Nearly a third of U.S. victims were also infected with pneumococcus or other bacteria, agency reports,,
WEDNESDAY, Sept. 30 (HealthDay News) -- Bacterial co-infections are common among people who have died of H1N1 swine flu in the United States and probably contributed to their deaths, according to a new federal government study.
Researchers from the U.S. Centers for Disease Control and Prevention analyzed lung tissue samples from 77 people who died of H1N1 flu between May and August this year and found bacterial co-infections in 22 of them (29 percent), including 10 caused by common bacteria called Streptococcus pneumoniae, or pneumococcus. Seven of the co-infections involved Staphylococcus aureus, six involved Streptococcus pyogenes, two involved Streptococcus mitis and one involved Haemophilus influenzae. Multiple pathogens were a factor in four of the cases, the CDC said.

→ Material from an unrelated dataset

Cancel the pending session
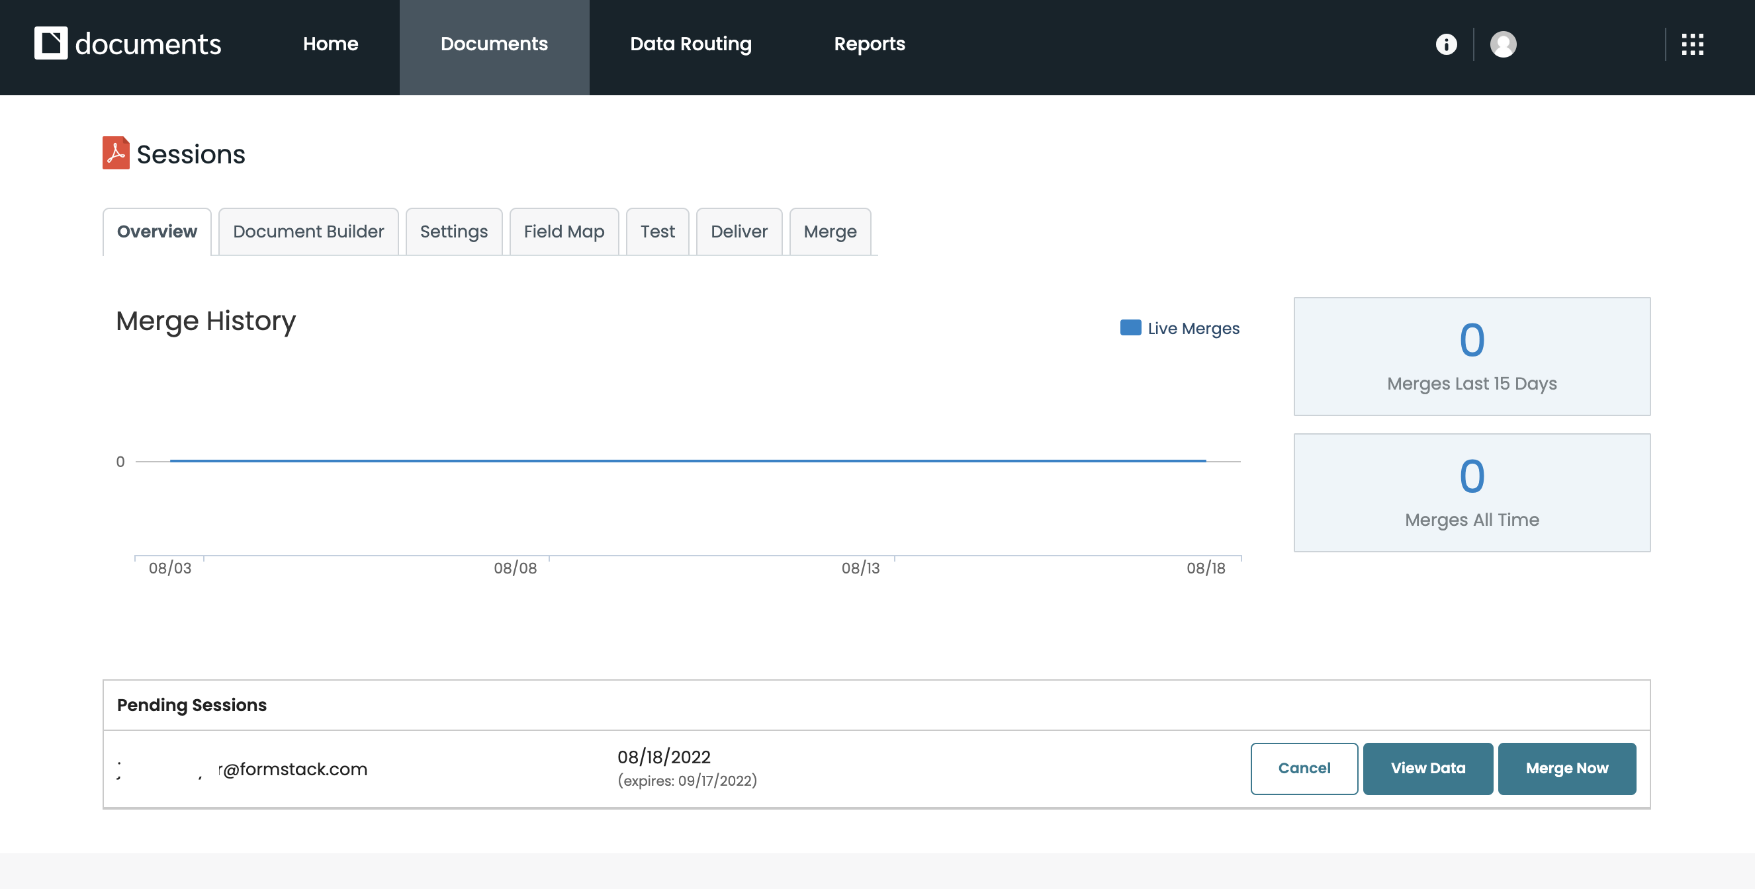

Among those who died, their illness lasted from one to 25 days, with a median duration of six days, the CDC found. Infection with the H1N1 virus was confirmed before death in 41 people and after death in 36.
The 22 people with bacterial co-infections ranged from 2 months to 56 years old and included an equal number of males and females. They came from eight states: California, Hawaii, Illinois, New Jersey, New York, Texas, Utah and Virginia.